**TASK TO COMPLETE**
Everything from the line containing "You are a GUI" through the final line below must be output exactly, both ends included, with nothing else and no pictures.

**AVAILABLE DATA**
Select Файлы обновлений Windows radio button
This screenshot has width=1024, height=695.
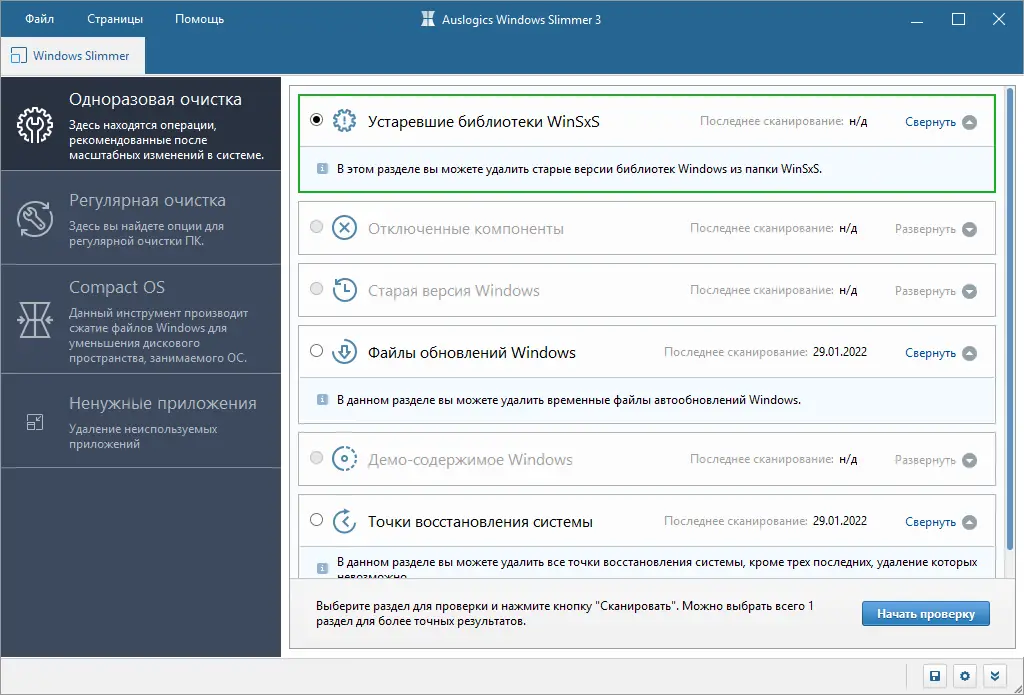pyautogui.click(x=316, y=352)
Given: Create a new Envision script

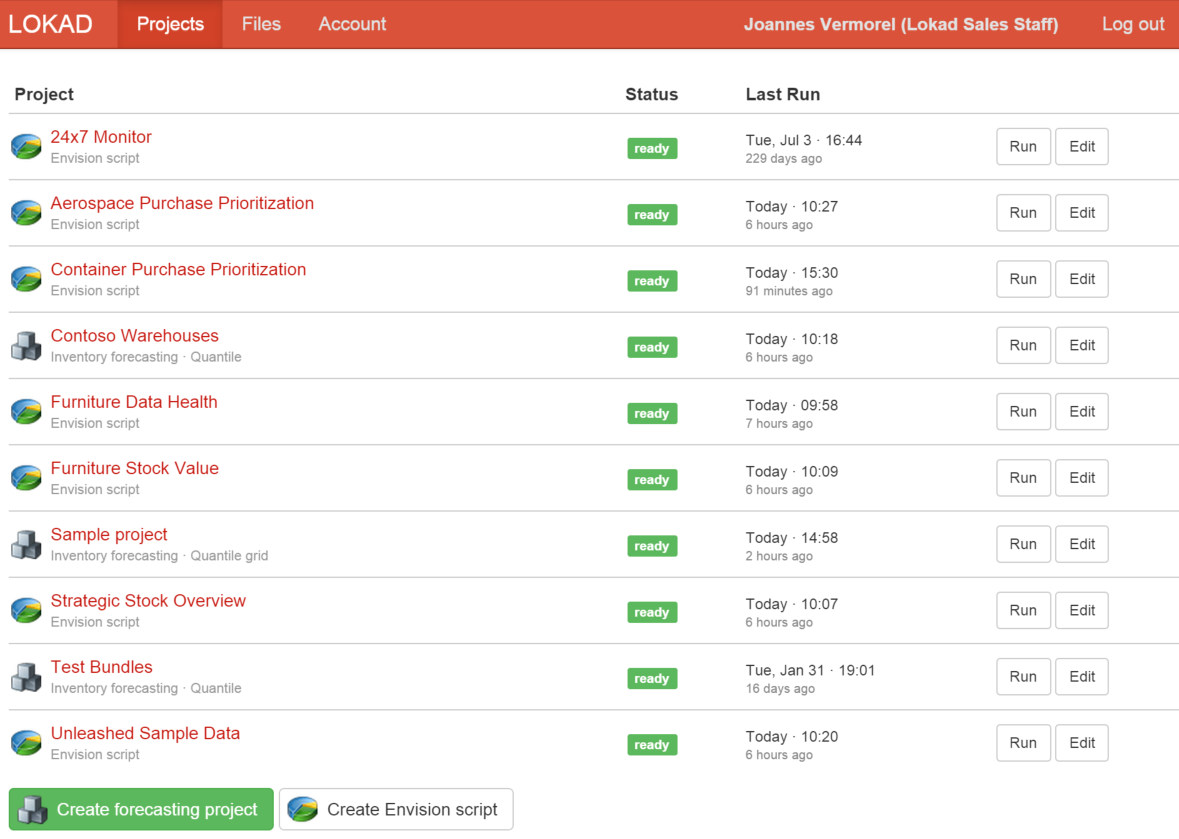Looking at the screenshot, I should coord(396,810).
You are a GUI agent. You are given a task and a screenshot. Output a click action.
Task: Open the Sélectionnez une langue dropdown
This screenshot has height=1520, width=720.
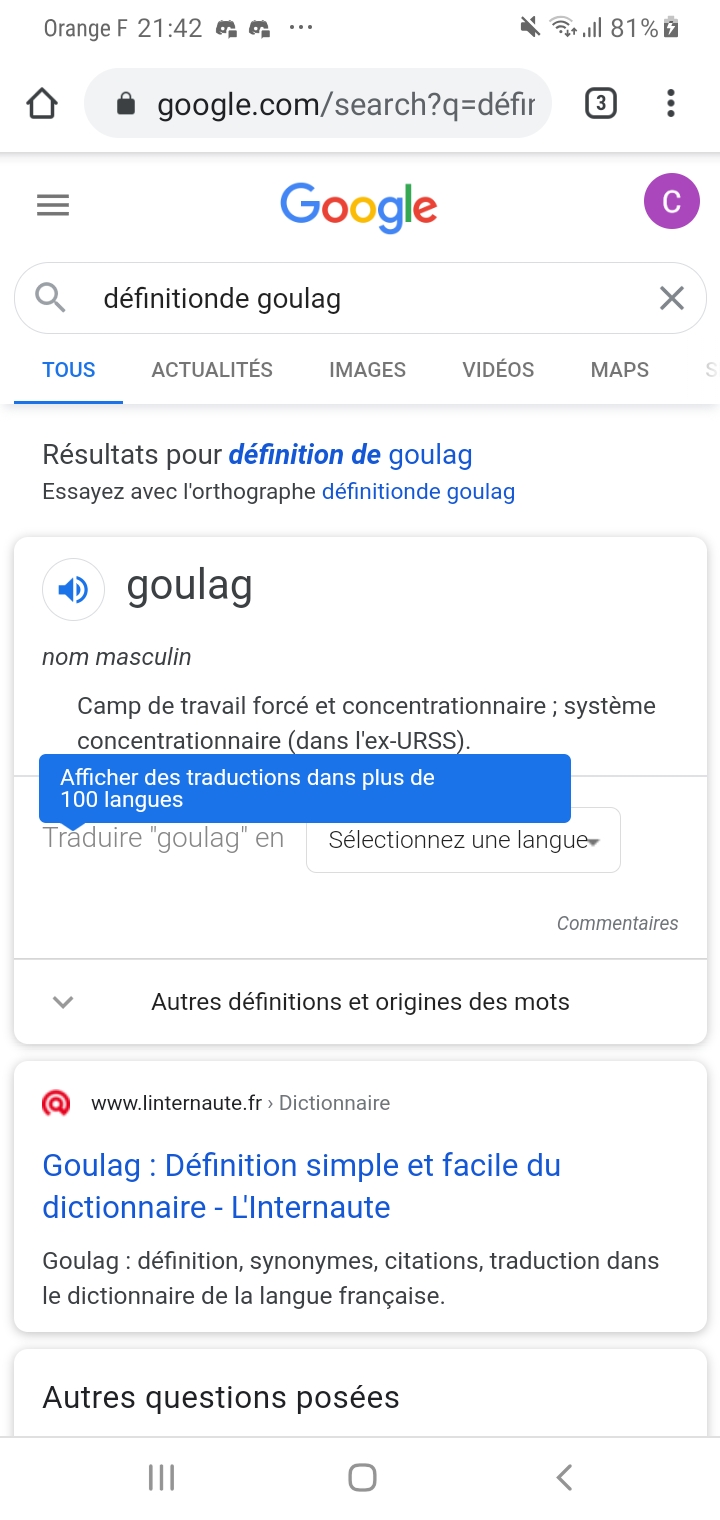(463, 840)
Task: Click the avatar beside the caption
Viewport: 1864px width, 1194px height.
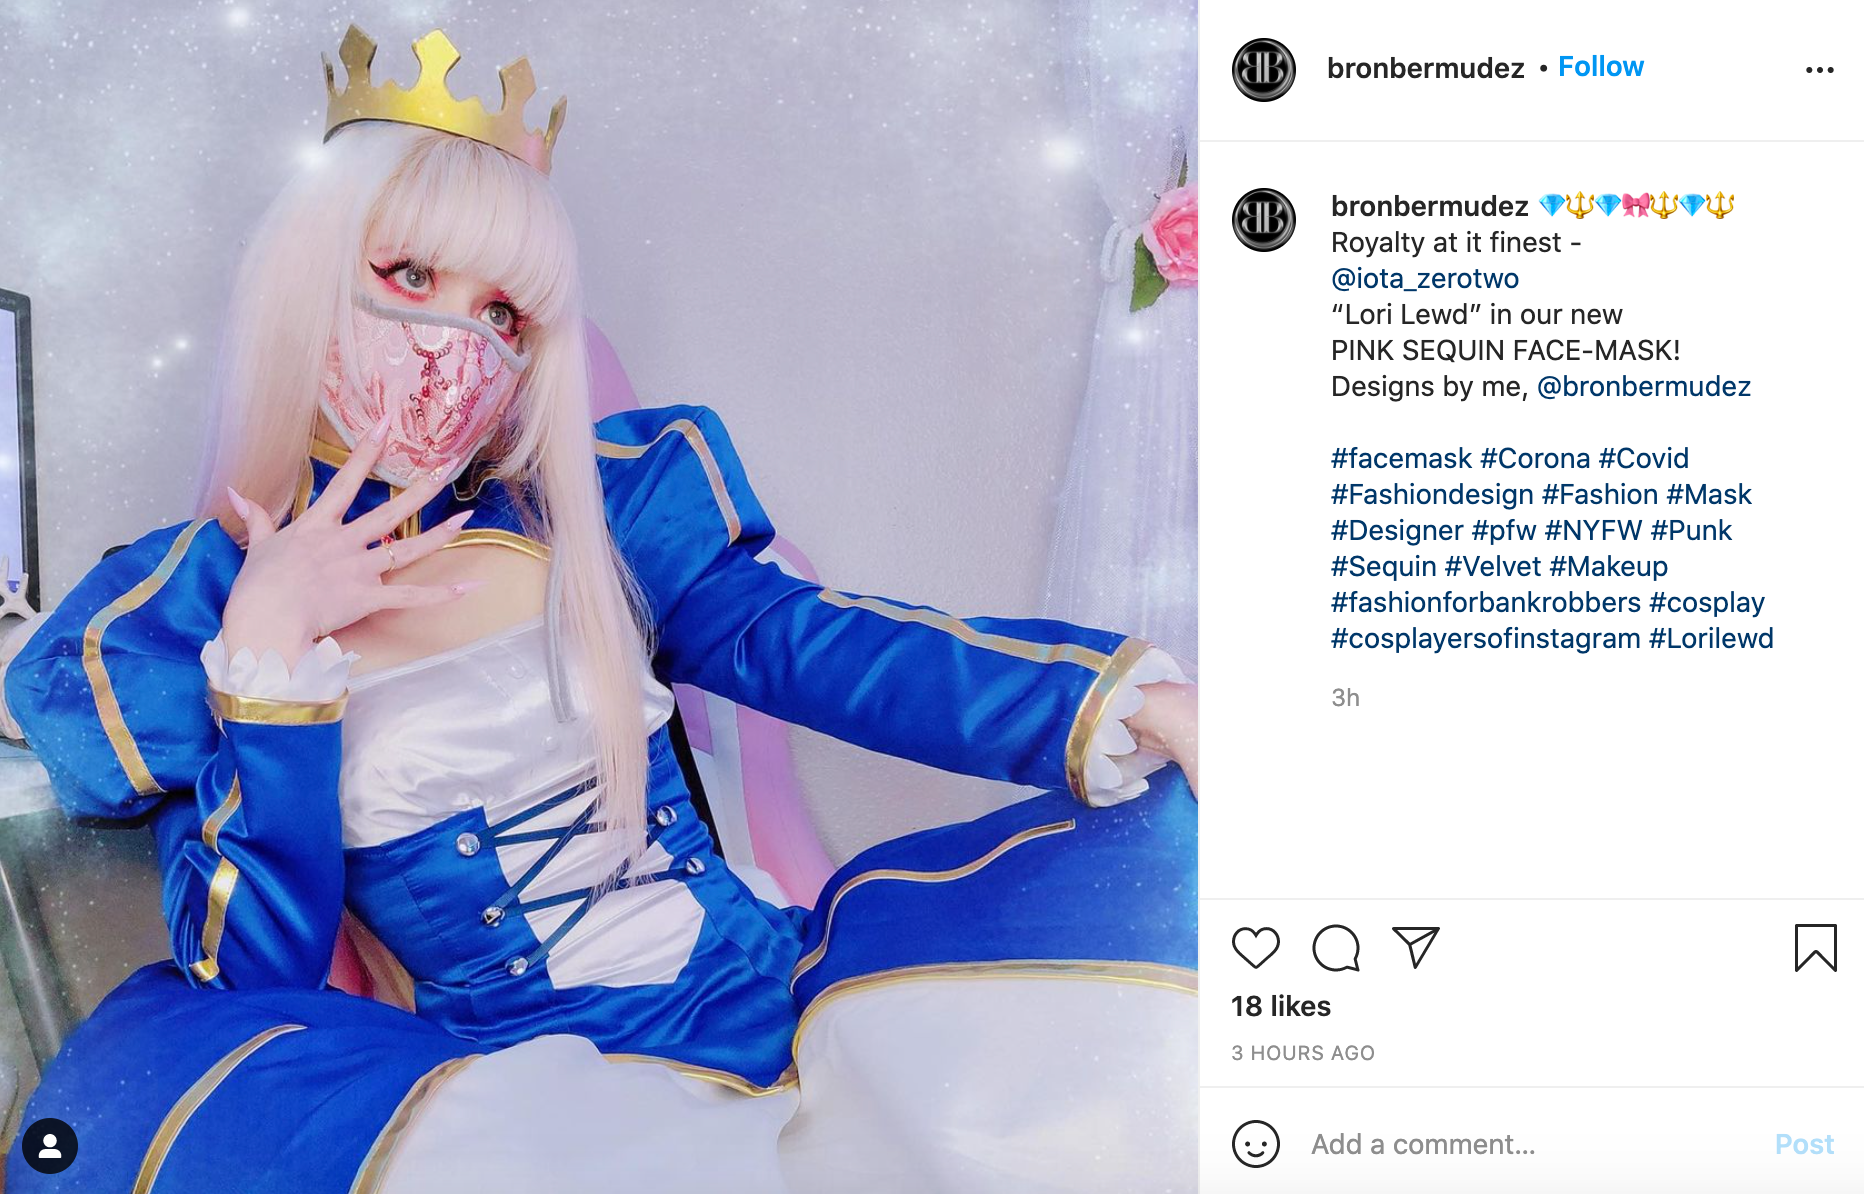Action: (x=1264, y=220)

**OUTPUT**
You are a GUI agent. You are given a task and a screenshot. Output a click action.
Task: Open the Sélectionnez une langue dropdown
This screenshot has height=1520, width=720.
(463, 840)
Task: Click the avatar beside the caption
Viewport: 1864px width, 1194px height.
Action: (x=1264, y=220)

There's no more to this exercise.